In my design, I certainly intended to be able to bump a semgrep version without updating the version of any existing rules -- in a sense the version means "minimumVersion." (perhaps this means we should rename the key "miniumumVersion"?
I think a hybrid approach may be ideal:
pip install semgrep==7. Oh that doesn't exist. Google google google. Oh here's the compatability matrix. 7 => 0.9.1"). apiVersion: 1 and all will be well.How about as a v0 we:
seems like large maintenance overhead to support version compatibility logic while semgrep is still pre 1.0
Yup, I split rule versioning out into #901
I may be misunderstanding the issue, but it looks like we already warn and skip unsupported rules. Here's my test case:
$ ls configs/
test-child.yaml test-multi.yaml test-parent.yaml
$ cat configs/*
rules:
- id: test-child
message: test-child
severity: WARNING
languages: [javascript]
pattern-either:
- pattern-unknown: $X(...)
rules:
- id: test-multi1
message: test-multi1
severity: WARNING
languages: [javascript]
pattern-unknown: $X(...)
- id: test-multi2
message: test-multi2
severity: WARNING
languages: [javascript]
pattern: $X(...)
rules:
- id: test-parent
message: test-parent
severity: WARNING
languages: [javascript]
pattern-unknown: $X(...)
$ python -m semgrep --config configs/ test.js
configs/test-child.yaml: inside rule id test-child, pattern fields can't look like this: invalid pattern name: pattern-unknown, valid pattern names are ['pattern-inside', 'pattern-not-inside', 'pattern-either', 'pattern-not', 'pattern', 'patterns', 'pattern-where-python', 'fix', 'equivalences', 'pattern-regex']
configs/test-multi.yaml has an invalid top-level rule key {'pattern-unknown'} at rule id test-multi1, can only have: ['equivalences', 'fix', 'id', 'languages', 'message', 'metadata', 'paths', 'pattern', 'pattern-either', 'pattern-regex', 'patterns', 'severity']

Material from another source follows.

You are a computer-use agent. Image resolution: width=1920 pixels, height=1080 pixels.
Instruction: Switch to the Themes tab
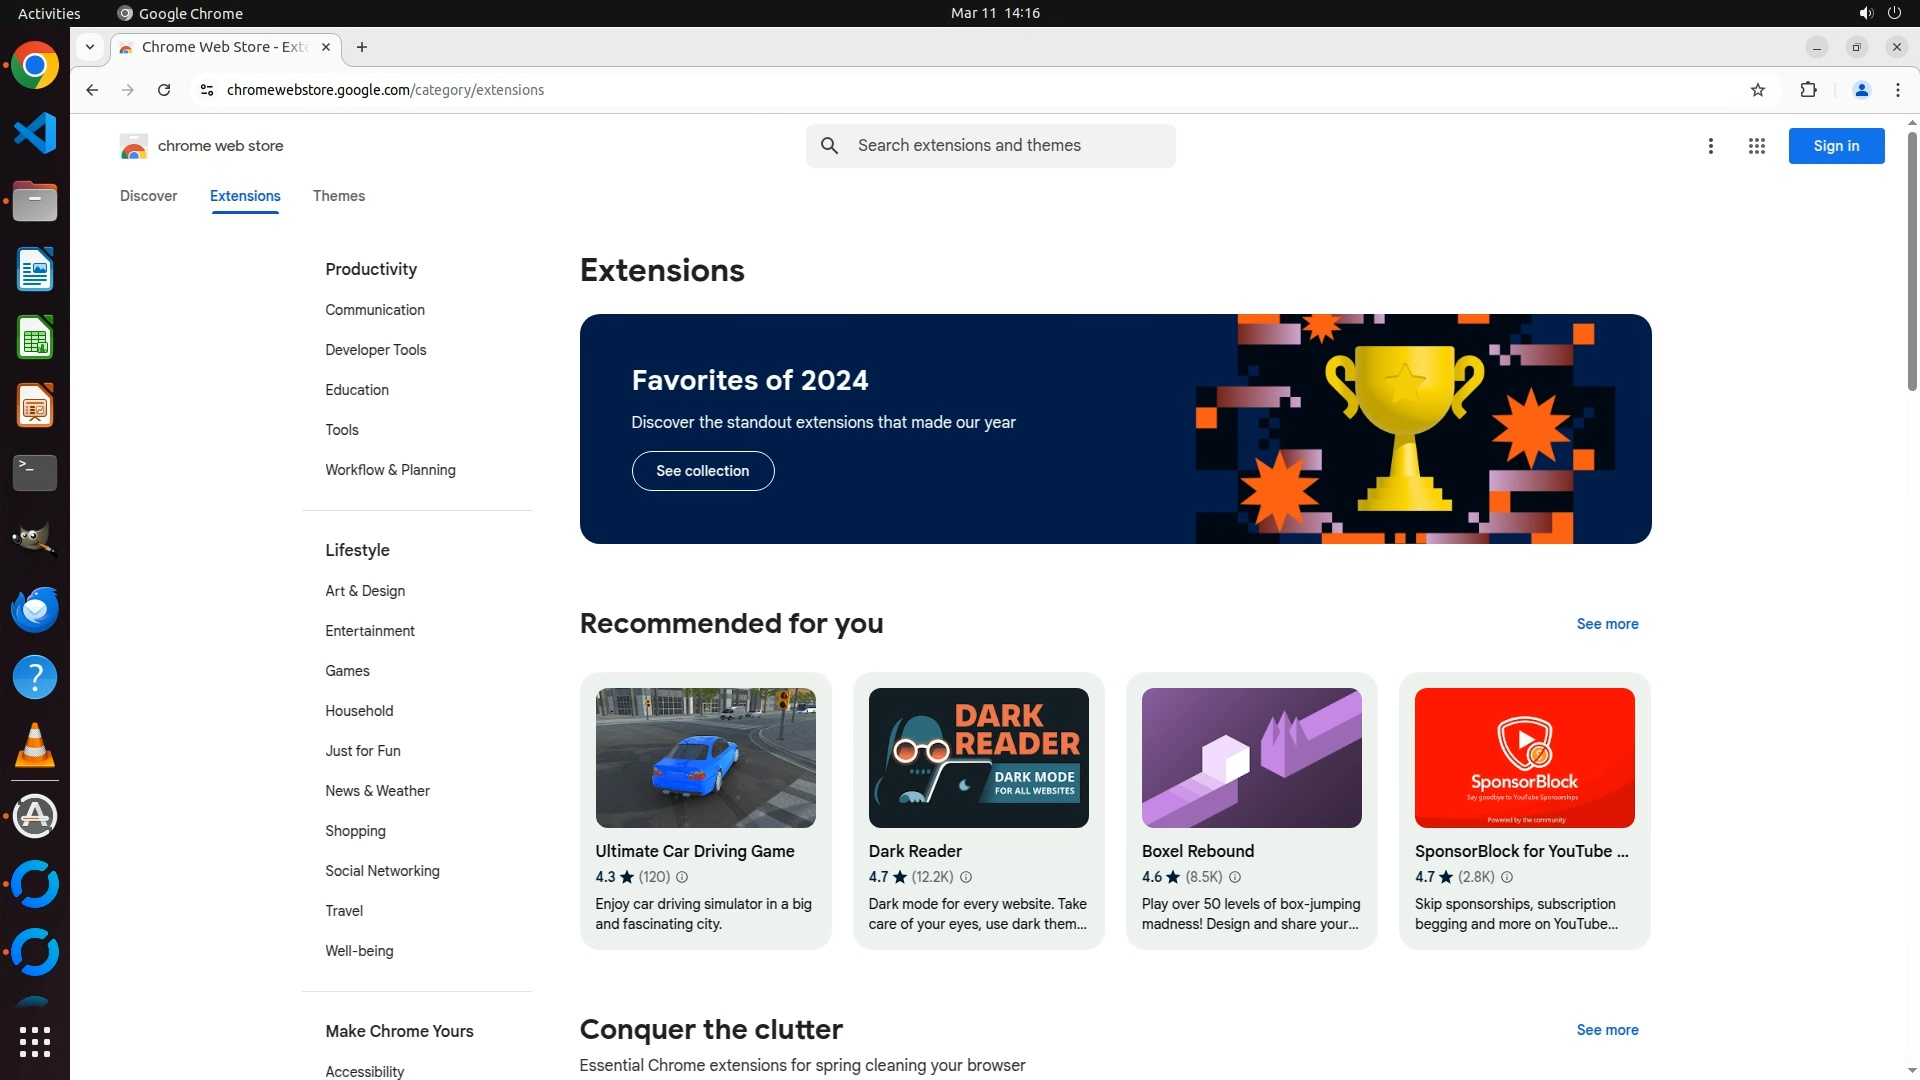coord(338,196)
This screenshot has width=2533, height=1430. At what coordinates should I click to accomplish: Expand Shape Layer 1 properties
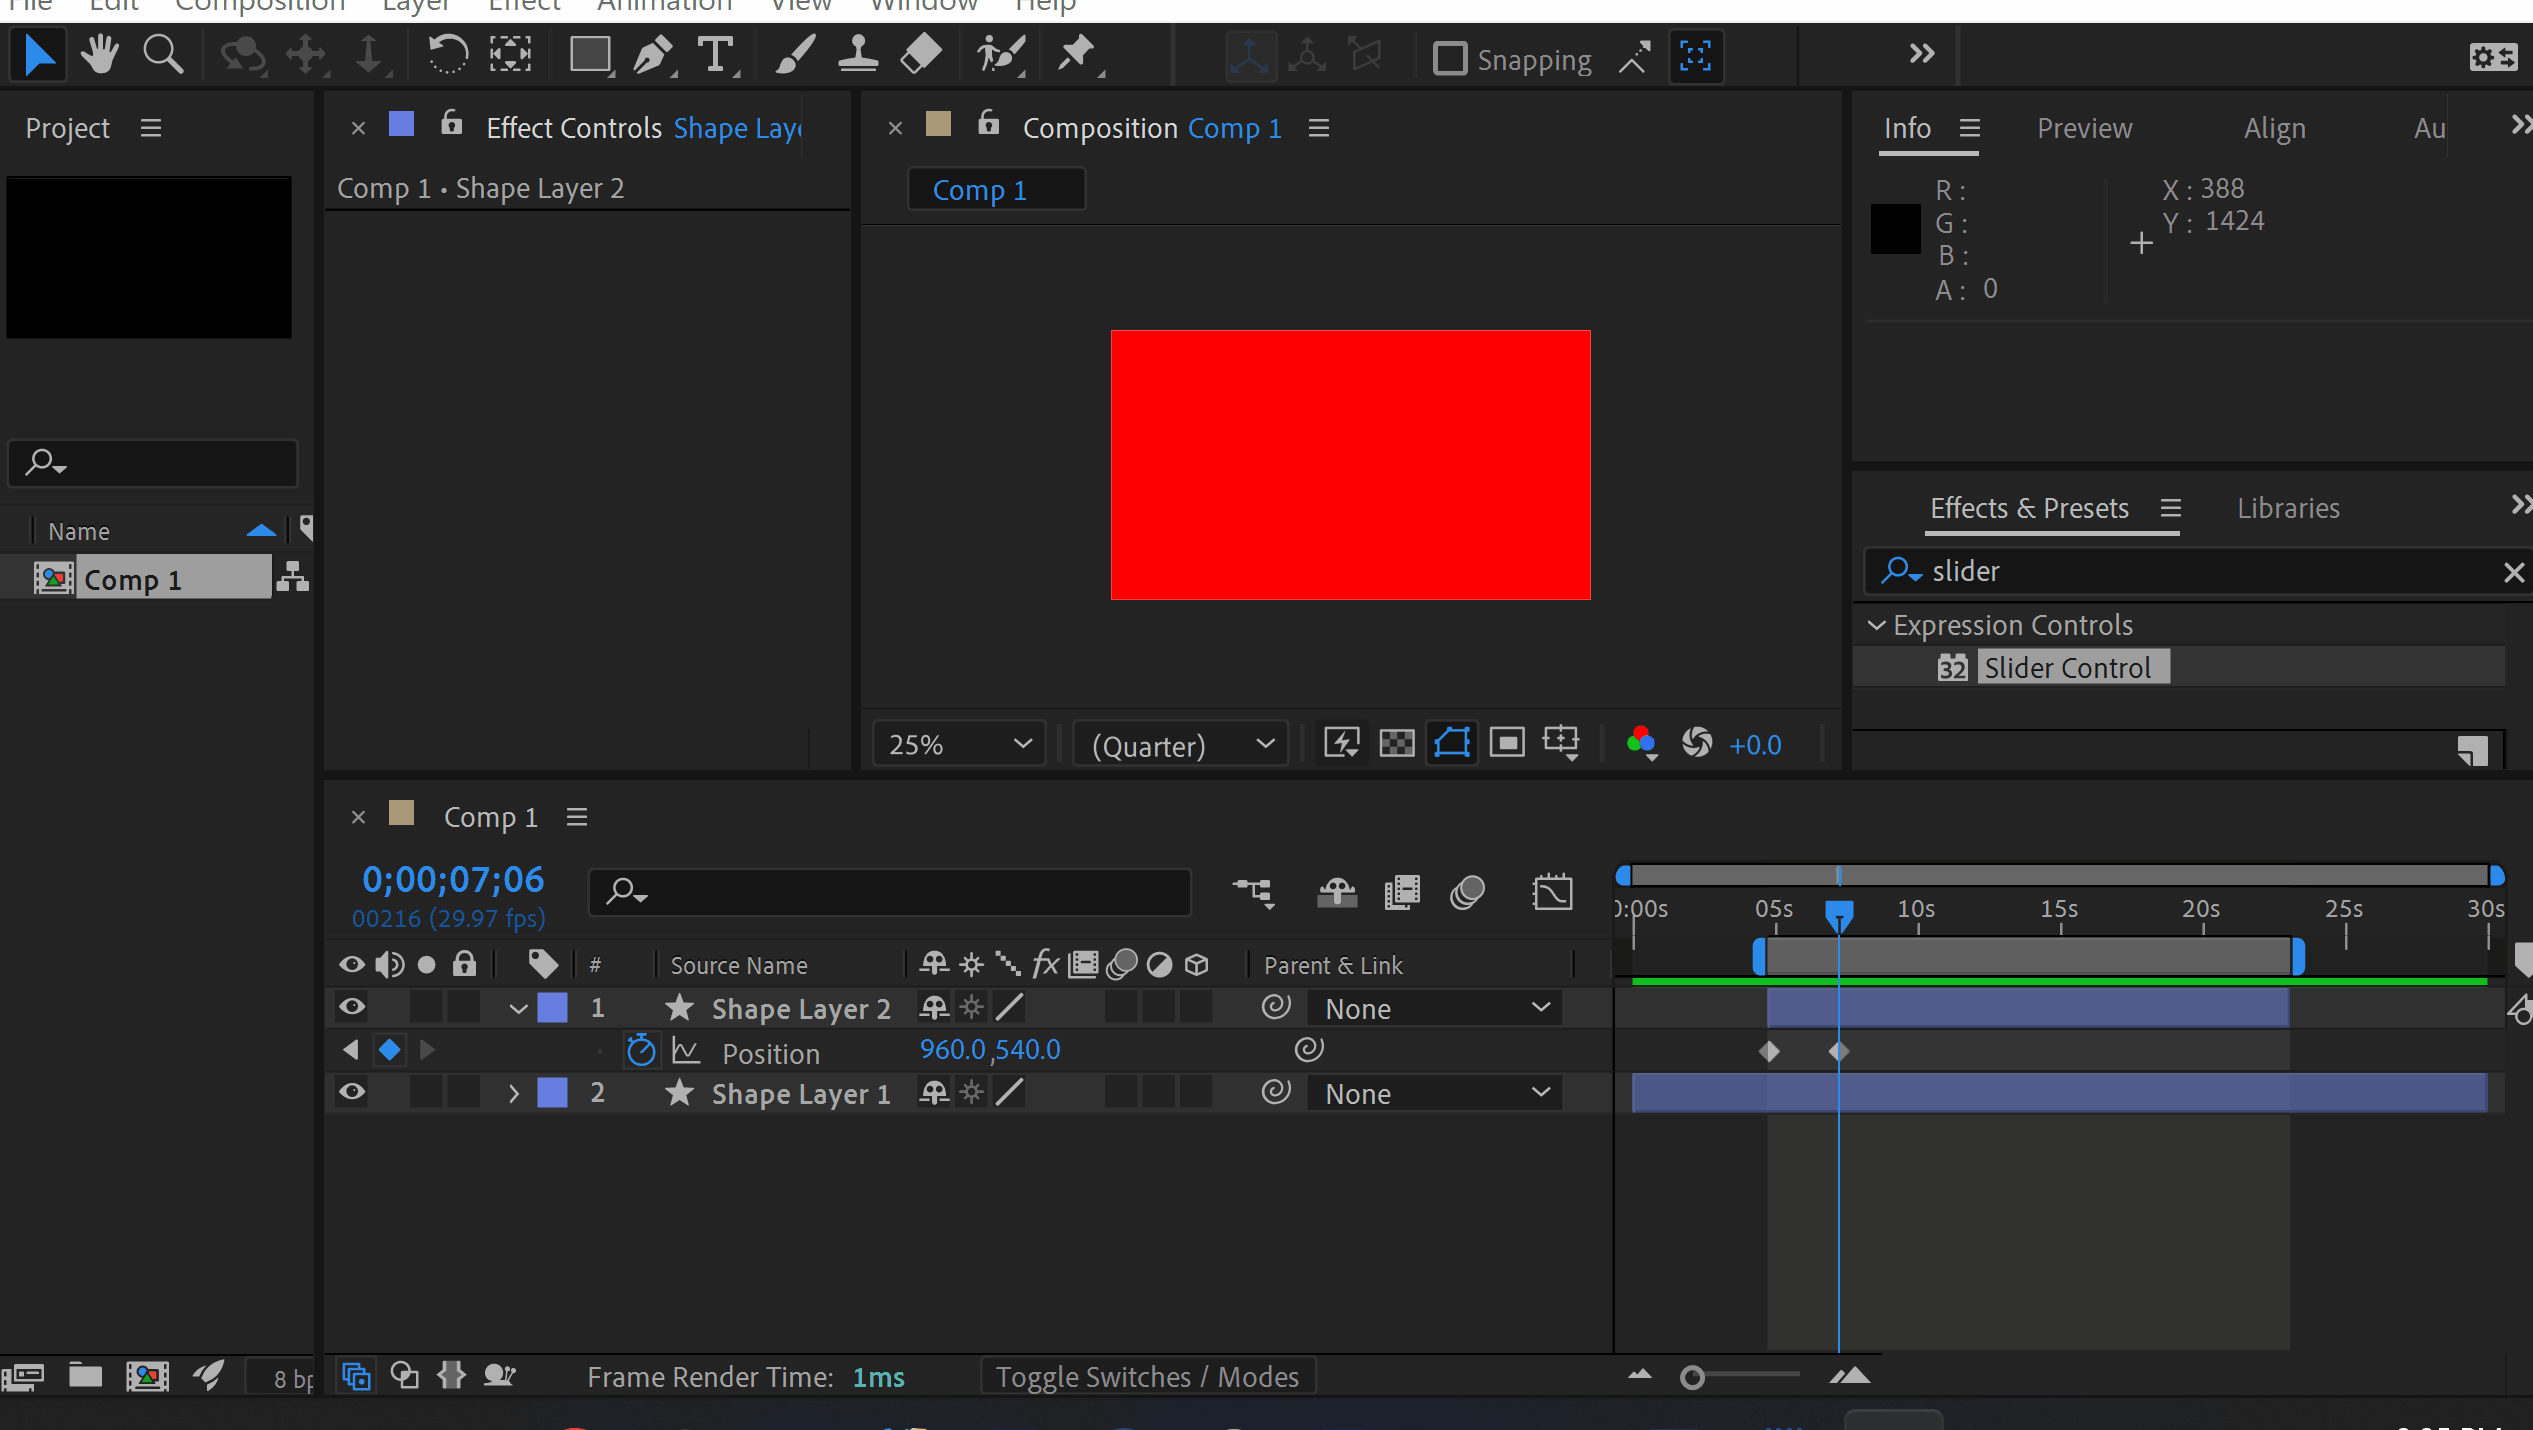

configs/test-parent.yaml has an invalid top-level rule key {'pattern-unknown'} at rule id test-parent, can only have: ['equivalences', 'fix', 'id', 'languages', 'message', 'metadata', 'paths', 'pattern', 'pattern-either', 'pattern-regex', 'patterns', 'severity']
test.js
WARNING rule:configs.test-multi2: test-multi2
2: foo('bar', 1)
3: foo('zzz', 2)
4: foo('bar', 3)
5: foo('not-bar', 1)
This ignores all unsupported rules while still running the correctly formatted one: test-multi2. We can even squelch the warnings by redirecting stderr:
$ python -m semgrep --config configs/ test.js 2> /dev/null
test.js
WARNING rule:configs.test-multi2: test-multi2
2: foo('bar', 1)
3: foo('zzz', 2)
4: foo('bar', 3)
5: foo('not-bar', 1)
Am I missing something?
This ticket specifically mentions 0.7.0. Looks like sometime between then and now it was fixed:
$ ./semgrep --version
0.7.0
$ ./semgrep --config configs/ test.js
semgrep encountered an error: invalid pattern name: pattern-unknown, valid pattern names are ['pattern-inside', 'pattern-not-inside', 'pattern-either', 'pattern-not', 'pattern', 'patterns', 'pattern-where-python', 'fix', 'equivalences']; this is not your fault. An error occurred while invoking the semgrep engine; please help us fix this by filing an an issue at https://semgrep.dev
Closing out after a conversation with @nbrahms. Looks like this was fixed per the above two comments.